A growing number of older homeowners are taking government-backed reverse mortgages

“These changes provide more options and greater flexibility for program users and should increase the number of older Australians choosing to participate.”

Reverse mortgages allow senior homeowners to borrow money secured against their property. If they don’t make payments, the debt accumulates and is paid off when the property is sold or the borrowers die. Commercial loans taken out since 2012 have no negative equity guarantee, which means borrowers cannot owe more than the value of their stake in their home, and this guarantee has also been added to the government program this this month.

Prior to 2019, participants in the government scheme could receive fortnightly income up to the full pension rate, including any existing pension payments, effectively making it only available to partial retirees and some self-funded retirees. From July 2019, borrowers were able to borrow to fund fortnightly income of up to 150% of the full pension rate.

Meanwhile, figures from the Australian Prudential Regulation Authority show the continued decline of the trading market. The value of outstanding reverse mortgages held by banks, building societies and credit unions fell to $2.21 billion at the end of March 2022, down 18% from $2.7 billion in dollars compared to the same period in 2019.

In 2019, Commonwealth Bank and its subsidiary Bankwest were the last major banks to exit the reverse mortgage market for new loans, but the products are still offered by a handful of smaller lenders charging 6-7% interest per year.

Comparison site Canstar says lenders offering reverse mortgages include Household Capital, Heartland, IMB, P&N Bank, G&C Mutual Bank and Gateway Bank.

Steve Mickenbecker, a financial expert at comparison site Canstar, said commercial reverse mortgages had failed to live up to expectations.

“Reverse mortgages were developed with high hopes that they would provide the financial solution for asset-rich, cash-poor retirees to fund the retirement lifestyle they aspired to,” he said.

But Mickenbecker said early offerings in the reverse mortgage market produced unfavorable outcomes for customers and that while this was largely fixed by regulation, it still involved “significant trade-offs and some risk. for the borrower”.

He said many providers pulled out of the reverse mortgage market during the global financial crisis because they were expensive to run, with an uncertain time frame. The market had not recovered and was unlikely to as rising interest rates would accelerate debt growth and could lead to lower property values.

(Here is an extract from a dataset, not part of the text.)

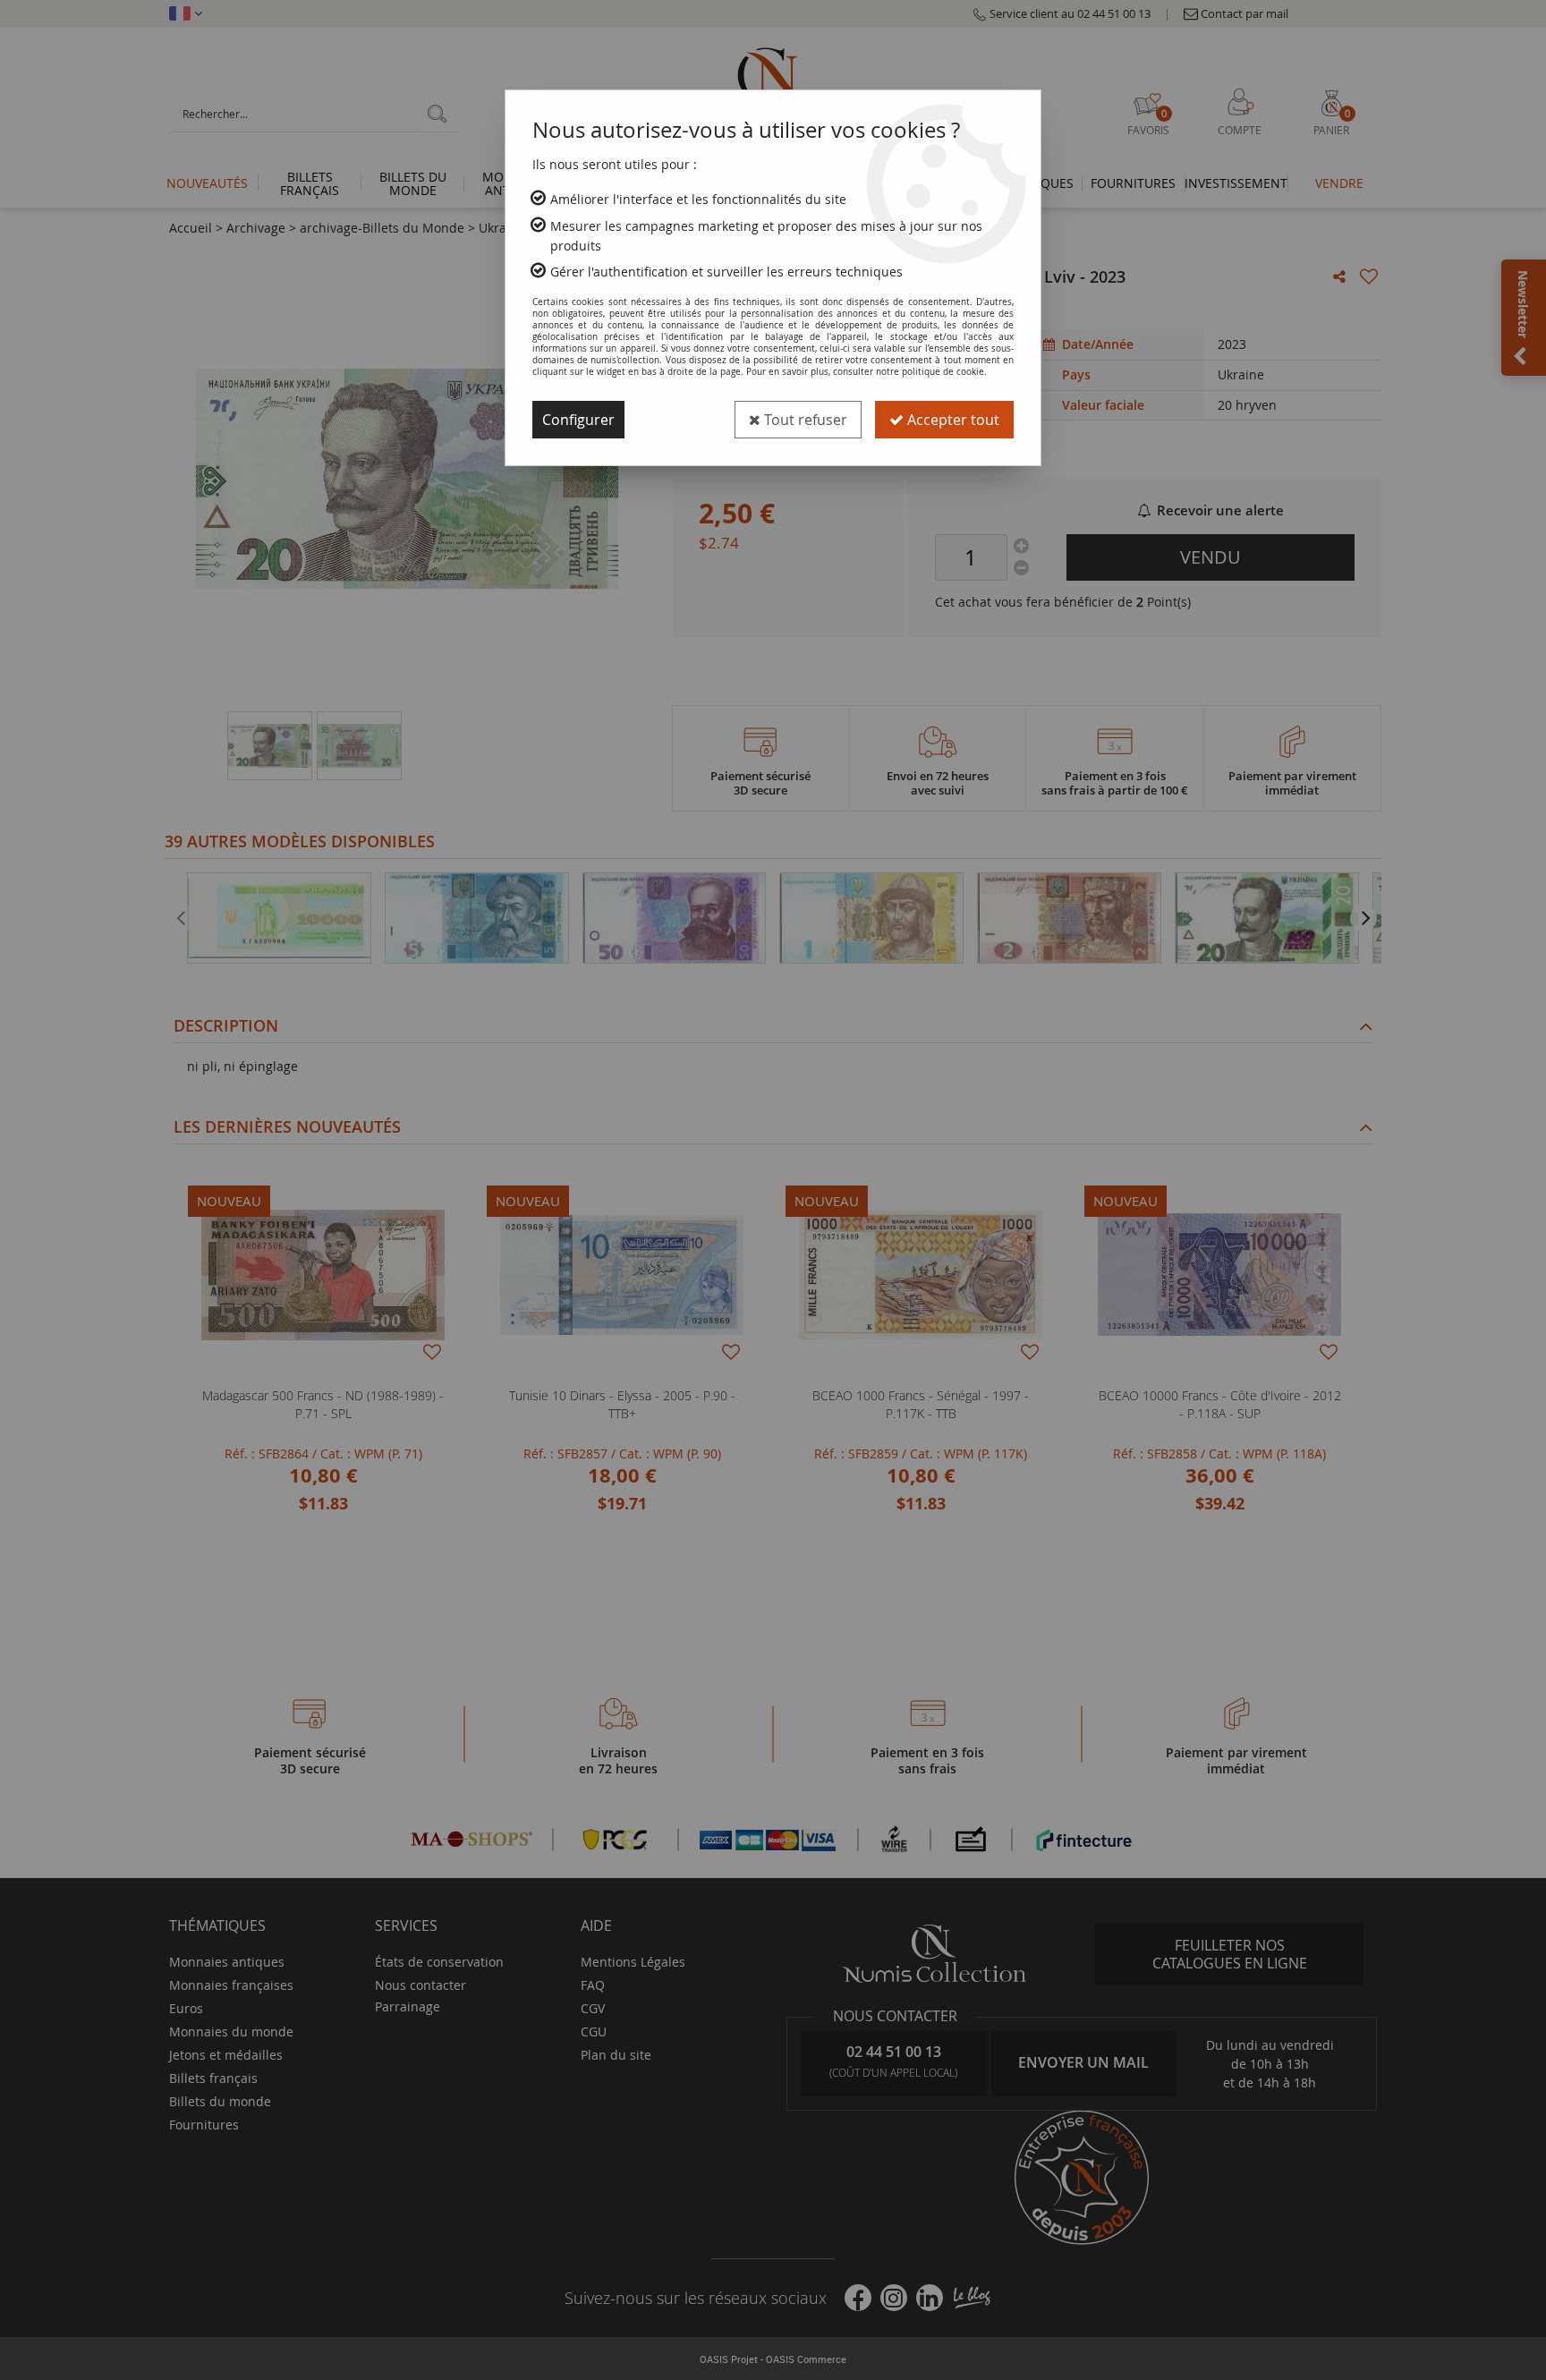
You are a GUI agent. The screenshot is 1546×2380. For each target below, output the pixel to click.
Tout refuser (803, 419)
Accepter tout (951, 419)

Deb Shroot, financial adviser at the National Debt Helpline, said she sometimes recommends the Centrelink program to clients, adding that it works in the same way as council-run hardship programs to allow older people to defer their prices.

“If these forms of loans or hardship [schemes] allow people to stay in their homes longer, if that’s what they want to do then they can be a very good option for people as long as they go through proper checks to ensure they are suitable and don’t charge unaffordable interest,” Shroot said.

Shroot said the main reasons seniors called the National Debt Helpline included credit card debt for which they had only ever paid the minimum balance, utility and energy bills and rising the cost of living in general, as well as unaffordable rates and strata debt.